ML Tuner: Learned Kernel Selection

The ML Tuner provides machine learning-based throughput prediction and kernel selection for ComputeBrick operations. It uses a 42-dimension feature vector (v1.1.0) with roofline model clamping for physically-bounded predictions.

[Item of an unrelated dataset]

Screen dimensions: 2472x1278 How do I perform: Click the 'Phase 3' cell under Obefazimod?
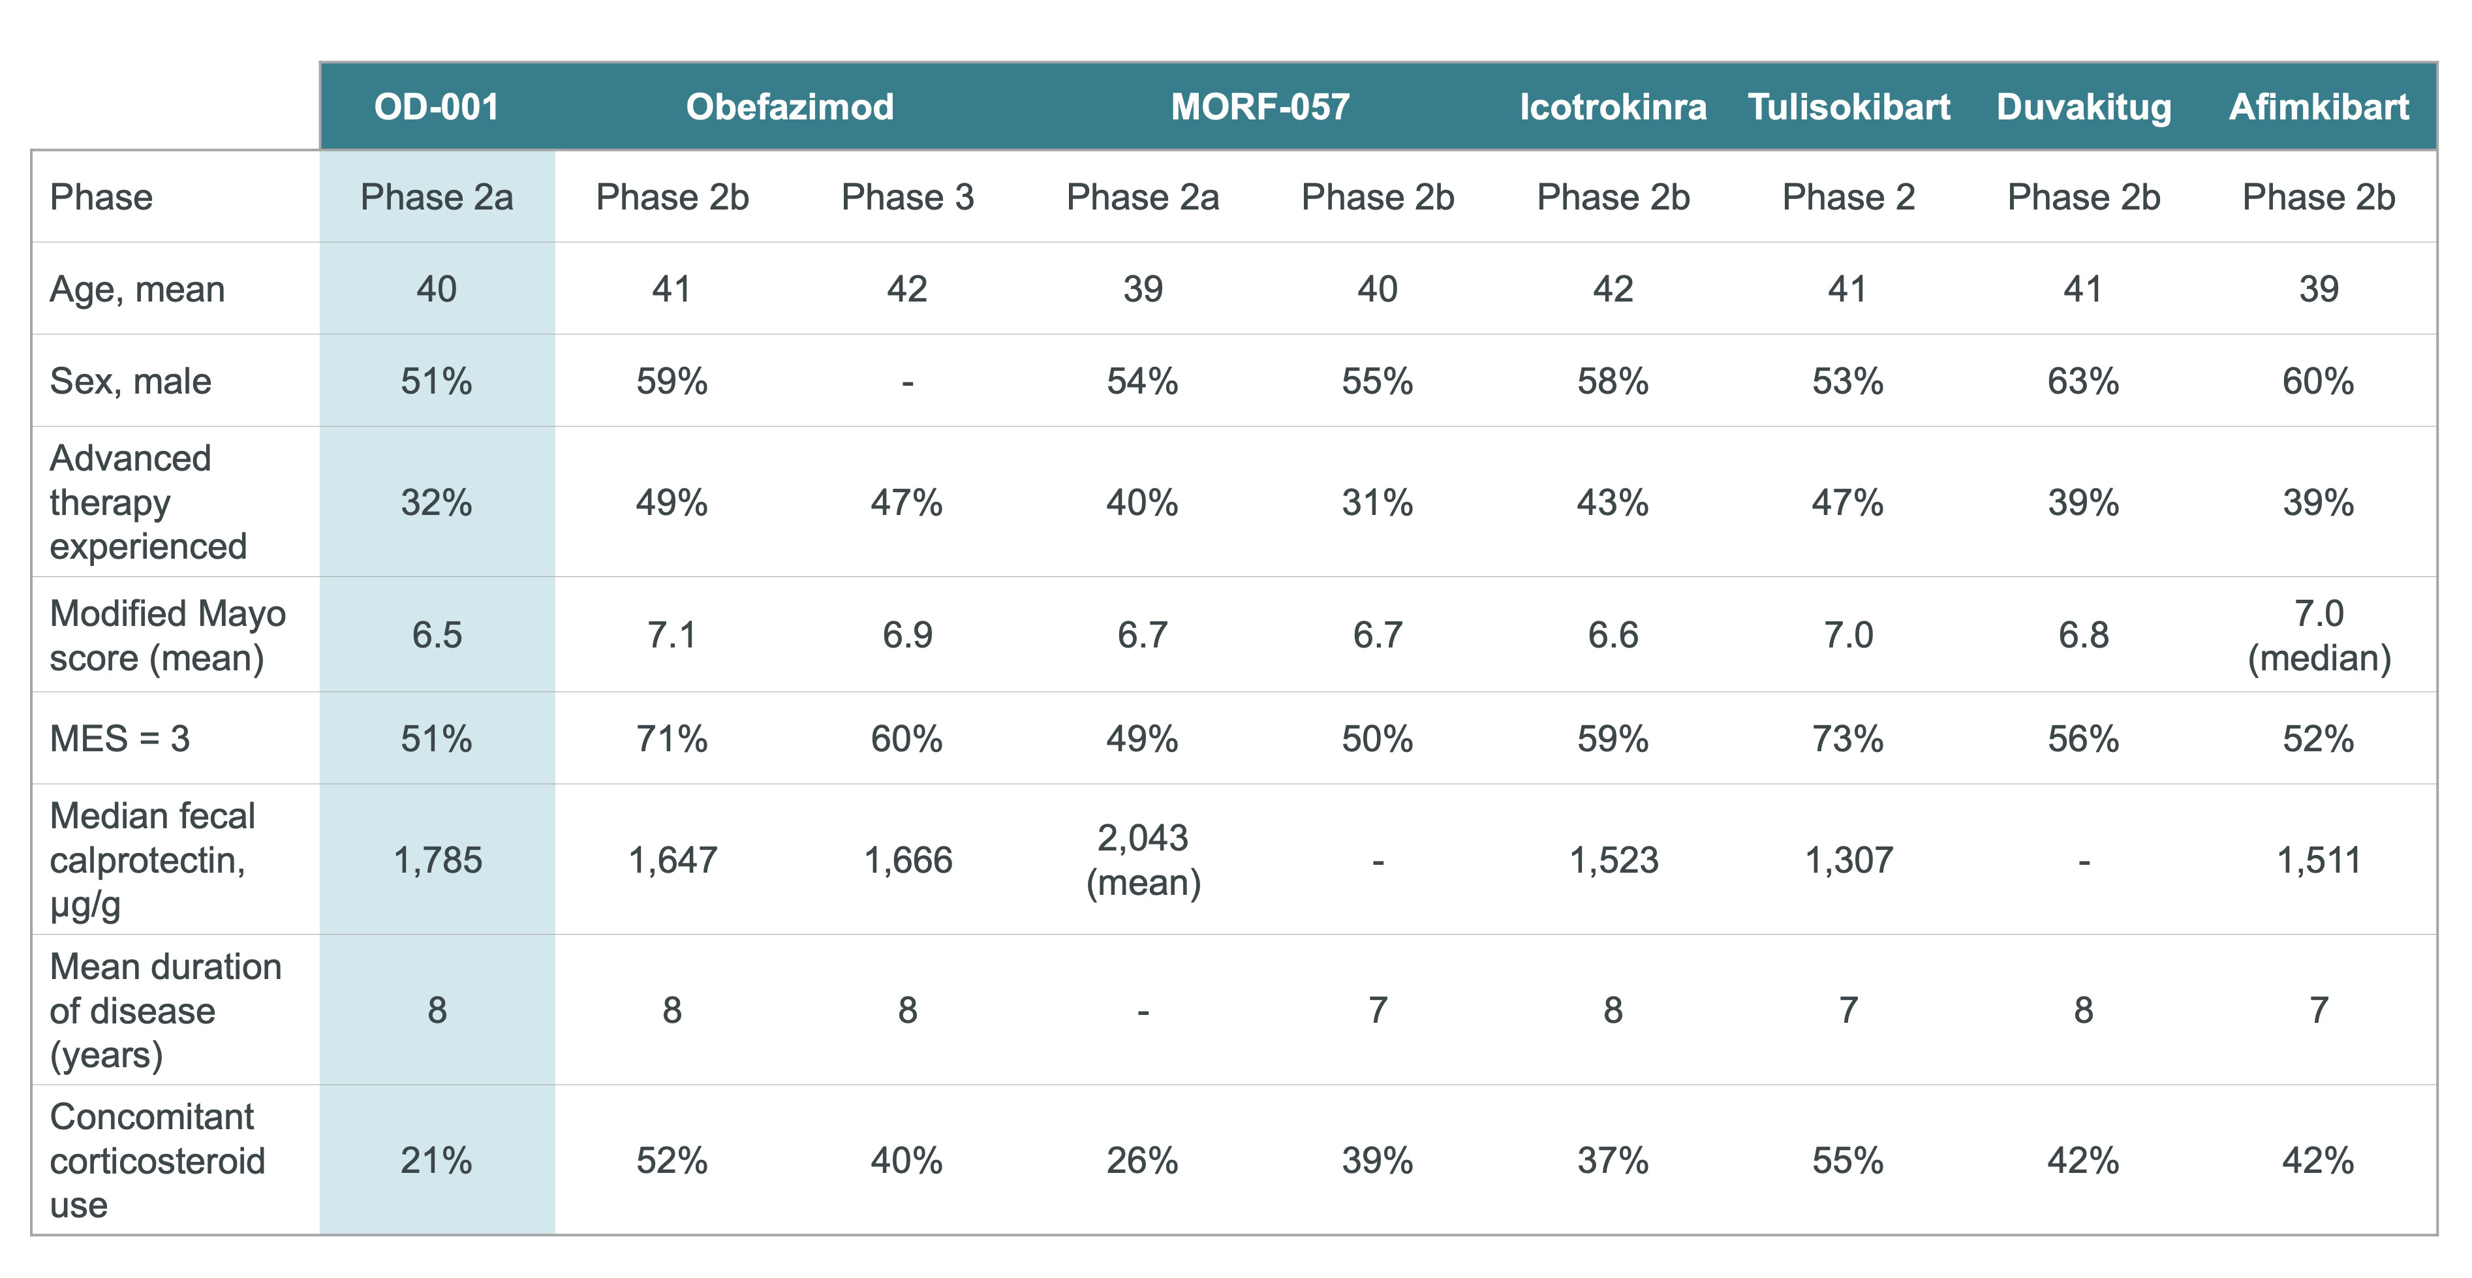pos(907,197)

Reference: SHOWCASE-BRICK-001, Section 12

Overview

The ML Tuner consists of three main components:

  1. TunerFeatures - 42-dimension feature vector encoding model, hardware, and runtime configuration
  2. ThroughputRegressor - Predicts tokens/second throughput with roofline clamping
  3. KernelClassifier - Recommends optimal kernel (VectorizedQ4K, BatchedQ4K, etc.)

Feature Vector (DIM=42)

The TunerFeatures struct encodes all information needed for ML-based optimization:

/// Create a 42-dimension feature vector for ML tuning
fn basic_features() {
    use trueno::tuner::{QuantType, TunerFeatures};

    let features = TunerFeatures::builder()
        .model_params_b(1.5) // 1.5B parameters
        .hidden_dim(1536)
        .num_layers(28)
        .num_heads(12)
        .batch_size(4) // M=4 concurrent sequences
        .seq_len(512)
        .quant_type(QuantType::Q4K)
        .gpu_mem_bw_gbs(1000.0) // RTX 4090: ~1 TB/s
        .gpu_sm_count(128) // RTX 4090: 128 SMs
        .cuda_graphs(true)
        .build();

    // Validate and convert to vector
    assert!(features.validate().is_ok());
    let vec = features.to_vector();
    assert_eq!(vec.len(), 42);

    println!("Features created: {} dimensions", vec.len());
}

Feature Breakdown

RangeCountCategoryDescription
0-910Modelparams_b, hidden_dim, layers, heads, intermediate_dim, vocab_size, kv_heads, head_dim, rope_theta, tie_embeddings
10-1910Runtimebatch_size, seq_len, context_len, kv_cache_tokens, draft_tokens, prompt_tokens, generated_tokens, temperature, top_p, top_k
20-2910Quantquant_type (one-hot Q4_K/Q5_K/Q6_K/Q8_0/F16/F32), quant_group_size, bits_per_weight, quant_scheme_idx, has_scales
30-4112Hardwaregpu_mem_bw, gpu_compute_tflops, sm_count, tensor_cores, cuda_graphs, pcie_gen, vram_gb, cpu_threads, numa_nodes, system_ram_gb, is_unified_memory, power_limit

Throughput Prediction

The ThroughputRegressor predicts tokens/second with roofline model clamping:

/// Predict throughput with roofline model clamping
fn throughput_prediction() {
    use trueno::tuner::{QuantType, ThroughputRegressor, TunerFeatures};

    let regressor = ThroughputRegressor::new();

    // Create features for RTX 4090 with 1.5B Q4_K model
    let features = TunerFeatures::builder()
        .model_params_b(1.5)
        .batch_size(4)
        .quant_type(QuantType::Q4K)
        .gpu_mem_bw_gbs(1000.0)
        .cuda_graphs(true)
        .build();

    let prediction = regressor.predict(&features);

    println!("Predicted: {:.1} tok/s", prediction.predicted_tps);
    println!("Confidence: {:.1}%", prediction.confidence * 100.0);
    println!("Top features:");
    for (name, importance) in prediction.top_features.iter().take(3) {
        println!("  - {}: {:.1}%", name, importance * 100.0);
    }
}

Roofline Model

Predictions are clamped to physical limits using the roofline model (Williams et al., 2009):

throughput_max = gpu_mem_bw_bytes / (model_params_b * bytes_per_param)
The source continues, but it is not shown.